Tsuikin technique for Ryukyu lacquerware unveiled
Dozens of Ryukyu lacquer ware items produced in an ancient Tsuikin style are being unveiled to the public tomorrow at a month-long Tsuikin Exhibition at the Urasoe City Museum.
“Tsuikin” is one of the decoration techniques in Ryukyu lacquerware. It is already introduced to Ming’s technical document written at the beginning of the 17th century, and had spread to items taken from the Ryukyu Kingdom to Ming in the former stage. Furthermore, it is known that an analogous art exists also in the Kingdom of Thailand.
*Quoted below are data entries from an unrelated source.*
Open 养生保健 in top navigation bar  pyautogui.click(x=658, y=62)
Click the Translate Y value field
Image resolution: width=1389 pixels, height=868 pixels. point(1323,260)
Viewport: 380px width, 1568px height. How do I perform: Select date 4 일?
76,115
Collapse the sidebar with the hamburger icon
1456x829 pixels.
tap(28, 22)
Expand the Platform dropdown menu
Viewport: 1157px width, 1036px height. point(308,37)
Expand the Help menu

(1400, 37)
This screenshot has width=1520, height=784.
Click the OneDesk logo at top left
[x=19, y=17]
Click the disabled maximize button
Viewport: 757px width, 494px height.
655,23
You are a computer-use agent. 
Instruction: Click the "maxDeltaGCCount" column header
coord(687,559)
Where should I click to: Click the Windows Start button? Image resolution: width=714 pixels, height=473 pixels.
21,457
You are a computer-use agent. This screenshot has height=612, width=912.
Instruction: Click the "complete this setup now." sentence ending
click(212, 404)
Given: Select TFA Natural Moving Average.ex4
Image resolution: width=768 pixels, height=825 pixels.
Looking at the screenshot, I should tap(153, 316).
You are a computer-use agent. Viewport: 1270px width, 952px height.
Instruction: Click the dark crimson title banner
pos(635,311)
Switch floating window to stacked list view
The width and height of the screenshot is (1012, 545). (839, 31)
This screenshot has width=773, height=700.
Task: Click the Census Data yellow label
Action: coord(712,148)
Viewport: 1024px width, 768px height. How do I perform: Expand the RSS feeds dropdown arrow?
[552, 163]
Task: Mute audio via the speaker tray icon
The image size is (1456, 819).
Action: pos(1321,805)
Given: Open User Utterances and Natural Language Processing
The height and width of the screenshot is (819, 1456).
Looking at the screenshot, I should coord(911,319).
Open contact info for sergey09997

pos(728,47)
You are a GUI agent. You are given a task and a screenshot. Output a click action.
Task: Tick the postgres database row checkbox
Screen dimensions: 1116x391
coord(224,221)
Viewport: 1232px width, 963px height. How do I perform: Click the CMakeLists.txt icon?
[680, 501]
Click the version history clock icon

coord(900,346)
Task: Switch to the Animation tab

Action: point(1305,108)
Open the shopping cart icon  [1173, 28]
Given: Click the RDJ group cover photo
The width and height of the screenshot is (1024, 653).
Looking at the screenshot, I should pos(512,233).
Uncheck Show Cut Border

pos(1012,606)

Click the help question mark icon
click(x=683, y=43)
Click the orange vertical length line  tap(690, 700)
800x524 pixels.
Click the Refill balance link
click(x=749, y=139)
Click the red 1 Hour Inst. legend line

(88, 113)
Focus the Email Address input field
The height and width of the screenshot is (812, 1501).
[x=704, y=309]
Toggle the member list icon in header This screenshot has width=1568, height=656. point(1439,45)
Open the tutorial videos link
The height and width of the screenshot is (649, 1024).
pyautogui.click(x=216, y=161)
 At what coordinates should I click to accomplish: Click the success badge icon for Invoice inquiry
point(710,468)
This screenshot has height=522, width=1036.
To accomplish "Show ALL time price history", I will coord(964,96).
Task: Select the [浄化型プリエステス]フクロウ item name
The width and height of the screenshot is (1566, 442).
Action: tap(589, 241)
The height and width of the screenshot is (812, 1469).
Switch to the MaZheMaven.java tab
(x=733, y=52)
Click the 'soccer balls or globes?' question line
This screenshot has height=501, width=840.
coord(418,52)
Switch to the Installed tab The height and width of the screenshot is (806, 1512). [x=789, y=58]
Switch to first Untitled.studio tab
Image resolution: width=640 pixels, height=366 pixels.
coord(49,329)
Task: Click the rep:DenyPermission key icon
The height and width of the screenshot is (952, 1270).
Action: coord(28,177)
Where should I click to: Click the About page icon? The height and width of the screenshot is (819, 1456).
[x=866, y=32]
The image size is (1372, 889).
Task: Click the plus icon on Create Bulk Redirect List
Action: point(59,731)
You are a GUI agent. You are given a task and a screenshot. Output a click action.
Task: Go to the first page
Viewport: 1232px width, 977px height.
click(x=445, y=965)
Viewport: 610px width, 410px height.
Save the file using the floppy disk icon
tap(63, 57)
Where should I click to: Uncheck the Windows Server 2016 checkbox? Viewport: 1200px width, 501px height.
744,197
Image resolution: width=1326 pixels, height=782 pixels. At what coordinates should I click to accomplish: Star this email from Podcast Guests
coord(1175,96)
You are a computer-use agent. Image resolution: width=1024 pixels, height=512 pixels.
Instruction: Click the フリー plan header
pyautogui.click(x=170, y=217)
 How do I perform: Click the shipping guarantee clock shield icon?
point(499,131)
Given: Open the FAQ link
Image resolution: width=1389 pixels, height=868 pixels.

The tsuikin method of appliqué is unique to Okinawa but was inspired by the Chinese lacquer technique called tsuishu in Japanese. Lacquer is mixed with pigments and rolled out into a thin sheet. The sheet is then cut with a small knife and the decoration is applied to the main lacquer ware piece. Because it is solidly made and can be produced in large quantities, tsuikin is currently the most popular technique in Okinawan lacquerware.
At this exhibition, the noted articles of “Tsuikin” both of inside and outside of Okinawa will be brought together in a hall, and will be exhibited. Spectators will get to know the work and the beauty of “Tsuikin”, and this show becomes a cause, which renews recognition to the technique of the tradition of Okinawa. The history of Tsuikin, as well as similar techniques from China and southeast Asia will also be presented.
The Tsuikin Exhibition opens at 9:30 a.m. Friday and runs through Sunday, March 17th. The daily operating hours for the museum exhibition is 9:30 a.m. ~ 5 p.m., except Fridays, when the museum stays open until 7 pm. General admission is ¥600 for adults, ¥500 for college age students, and free to high school and younger visitors.